To-do list>
a - Write out the stretch of the Masurovsky v. Green opinion from "CourtD.C. Court of" through "KING, Associate Judges.", word for word.
b - Extend the Masurovsky v. Green court opinion, starting right after its last sentence.

Text block>
Masurovsky v. Green

Decision Date30 December 1996
Docket NumberNo. 95-CV-1317.,95-CV-1317.
PartiesLaura MASUROVSKY, et al., Appellants, v. David GREEN, Appellee.
CourtD.C. Court of Appeals

Nancy F. Lesser, with whom Erik S. Jaffe and Megan E. Hills, Washington, DC, were on the brief, for appellant Masurovsky.

Pamela A. Bresnahan, with whom Steven R. Becker, Washington, DC, was on the brief, for appellant Zweben.

Jonathan Halperin, with whom Patrick M. Regan and Marc Fiedler, Washington, DC, were on the brief, for appellee.

Before TERRY, STEADMAN and KING, Associate Judges.

STEADMAN, Associate Judge:

This case requires us to examine the intersection of contract interpretation and what is generally termed the "presumption in favor of arbitration." We hold that the presumption in favor of arbitration is applicable to issues regarding the interpretation or construction of an agreement containing an arbitration clause, but not to issues of the existence of an agreement to arbitrate, or of whether the court or arbitrator determines the existence of such an agreement. We further hold that the trial court erred in determining that an agreement was completely integrated, and thereby superseded a prior agreement to arbitrate, on the basis of the document alone. We vacate the trial court's order denying appellants' motion to compel arbitration, and remand for further proceedings.

I.

This case arose from the legal representation of Dr. David Green by Marc Zweben and Laura Masurovsky. Dr. Green first retained Zweben in November or December 1993 in connection with a pending lawsuit against C & P Telephone Company and its successor Bell Atlantic over telephone directory services. On December 21, 1993, Zweben sent Dr. Green a one page, three paragraph letter that became their first representation agreement. The text of the letter read:

This letter will confirm our agreement that I will represent you in the above referenced matter. You will be billed for services and expenses on a monthly basis, with services to be charged at an hourly rate of $150, against a retainer of $5,000.

Raw data>

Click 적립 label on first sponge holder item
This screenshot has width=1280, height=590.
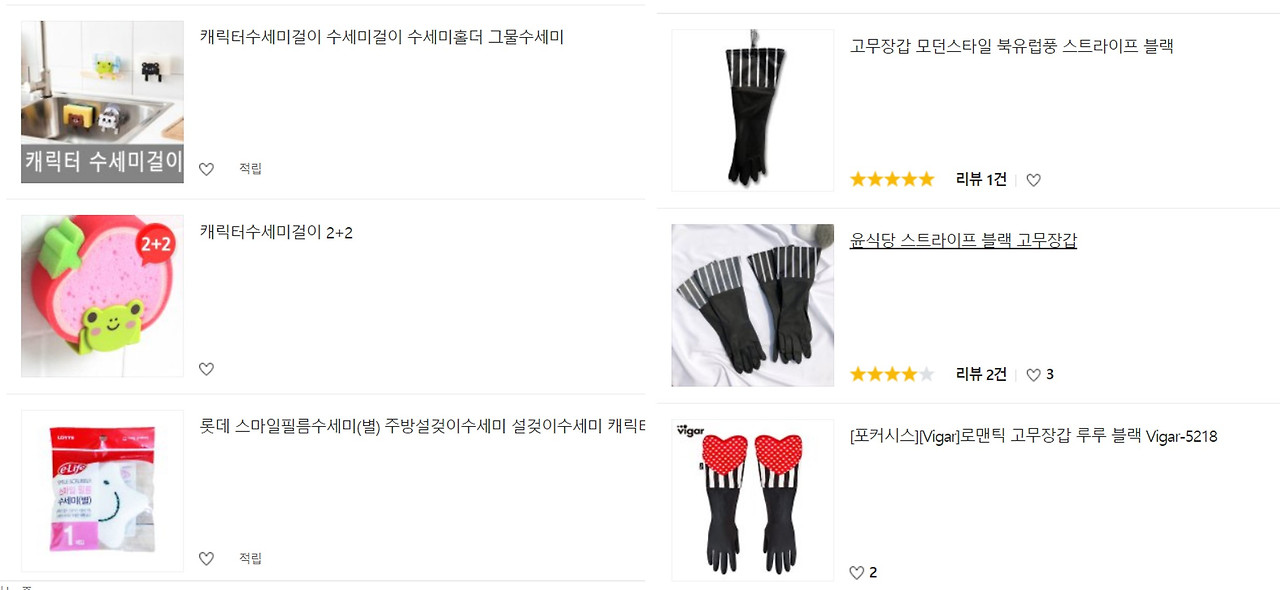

Responses>
a -
CourtD.C. Court of Appeals

Nancy F. Lesser, with whom Erik S. Jaffe and Megan E. Hills, Washington, DC, were on the brief, for appellant Masurovsky.

Pamela A. Bresnahan, with whom Steven R. Becker, Washington, DC, was on the brief, for appellant Zweben.

Jonathan Halperin, with whom Patrick M. Regan and Marc Fiedler, Washington, DC, were on the brief, for appellee.

Before TERRY, STEADMAN and KING, Associate Judges.

b -
Any disputes arising out of this representation will be resolved in accordance with the rules of the American Arbitration Association.
If this is consistent with your understanding, please countersign on both originals of this letter, return one fully executed copy to me, and retain one for your records.

Dr. Green executed the letter on December 27, 1993.

In September 1994, Zweben suggested that Dr. Green retain Masurovsky to assist Zweben with the Bell Atlantic case. On September 29, 1994, Zweben sent Dr. Green another letter that became their second representation agreement. The text of that letter read:

This letter sets forth the agreement under which Marc S. Zweben, P.C. will continue to represent you in the referenced case, in the light of the Court's favorable decision on Bell Atlantic's Motion in Limine, and Laura Masurovsky's involvement in the case.
As we have discussed, Laura will enter an appearance in the case, and we will work together as co-counsel. I will continue to bill at $150 per hour for my time, and will bill for Laura's time at the same rate. In order to keep your costs to a minimu sic will use a paralegal, at $50 per hour. In addition, we will use your office staff, as much as possible, to prepare information and documents.
I will incorporate Laura's bill into mine, so that you will receive a single invoice. I will continue to bill monthly, for expenses as well as hourly fees, and payment will be due ten days from the date of the invoice.
If you find this agreement acceptable, please sign below, and fax a copy back to me.

Dr. Green executed the letter that same day.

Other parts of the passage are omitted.